**To do:**
What is wanted is an exact copy of the lines from the top of the listing through the line containing "Task: Click the Transfer".

*** Opening of Dataset ***

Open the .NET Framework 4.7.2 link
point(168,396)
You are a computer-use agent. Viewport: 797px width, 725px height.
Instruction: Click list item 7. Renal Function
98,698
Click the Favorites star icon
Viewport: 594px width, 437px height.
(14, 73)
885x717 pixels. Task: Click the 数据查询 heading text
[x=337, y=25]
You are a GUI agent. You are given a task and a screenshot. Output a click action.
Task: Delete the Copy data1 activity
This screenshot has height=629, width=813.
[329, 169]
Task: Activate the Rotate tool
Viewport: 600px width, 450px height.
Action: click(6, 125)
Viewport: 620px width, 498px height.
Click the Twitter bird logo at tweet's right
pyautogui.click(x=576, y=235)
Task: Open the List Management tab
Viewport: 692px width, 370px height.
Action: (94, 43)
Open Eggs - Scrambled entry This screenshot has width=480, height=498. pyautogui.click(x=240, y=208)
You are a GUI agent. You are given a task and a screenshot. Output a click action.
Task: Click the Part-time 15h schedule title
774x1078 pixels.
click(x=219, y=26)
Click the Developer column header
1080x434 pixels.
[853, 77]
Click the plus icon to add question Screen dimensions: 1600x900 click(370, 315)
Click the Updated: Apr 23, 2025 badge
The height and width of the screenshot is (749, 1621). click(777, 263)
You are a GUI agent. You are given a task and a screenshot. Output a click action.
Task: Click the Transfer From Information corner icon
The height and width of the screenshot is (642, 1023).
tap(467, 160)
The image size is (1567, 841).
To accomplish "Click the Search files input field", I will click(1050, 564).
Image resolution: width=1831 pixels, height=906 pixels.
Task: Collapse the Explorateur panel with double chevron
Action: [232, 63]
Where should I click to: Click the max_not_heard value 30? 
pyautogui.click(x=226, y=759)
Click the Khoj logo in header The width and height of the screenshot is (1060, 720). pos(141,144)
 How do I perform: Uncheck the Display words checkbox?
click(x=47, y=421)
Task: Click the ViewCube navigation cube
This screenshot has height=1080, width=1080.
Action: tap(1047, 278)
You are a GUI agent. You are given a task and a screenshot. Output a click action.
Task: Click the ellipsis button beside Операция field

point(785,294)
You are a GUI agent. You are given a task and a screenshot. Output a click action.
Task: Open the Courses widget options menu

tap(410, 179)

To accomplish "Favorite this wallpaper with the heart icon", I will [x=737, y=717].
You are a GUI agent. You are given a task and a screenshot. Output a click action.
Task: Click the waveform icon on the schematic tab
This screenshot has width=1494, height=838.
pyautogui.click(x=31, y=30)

*** Close of Dataset ***

**Output for this task:**
Open the .NET Framework 4.7.2 link
point(168,396)
You are a computer-use agent. Viewport: 797px width, 725px height.
Instruction: Click list item 7. Renal Function
98,698
Click the Favorites star icon
Viewport: 594px width, 437px height.
(14, 73)
885x717 pixels. Task: Click the 数据查询 heading text
[x=337, y=25]
You are a GUI agent. You are given a task and a screenshot. Output a click action.
Task: Delete the Copy data1 activity
This screenshot has height=629, width=813.
[329, 169]
Task: Activate the Rotate tool
Viewport: 600px width, 450px height.
Action: click(6, 125)
Viewport: 620px width, 498px height.
Click the Twitter bird logo at tweet's right
pyautogui.click(x=576, y=235)
Task: Open the List Management tab
Viewport: 692px width, 370px height.
Action: (94, 43)
Open Eggs - Scrambled entry This screenshot has width=480, height=498. pyautogui.click(x=240, y=208)
You are a GUI agent. You are given a task and a screenshot. Output a click action.
Task: Click the Part-time 15h schedule title
774x1078 pixels.
click(x=219, y=26)
Click the Developer column header
1080x434 pixels.
[853, 77]
Click the plus icon to add question Screen dimensions: 1600x900 click(370, 315)
Click the Updated: Apr 23, 2025 badge
The height and width of the screenshot is (749, 1621). click(777, 263)
You are a GUI agent. You are given a task and a screenshot. Output a click action.
Task: Click the Transfer From Information corner icon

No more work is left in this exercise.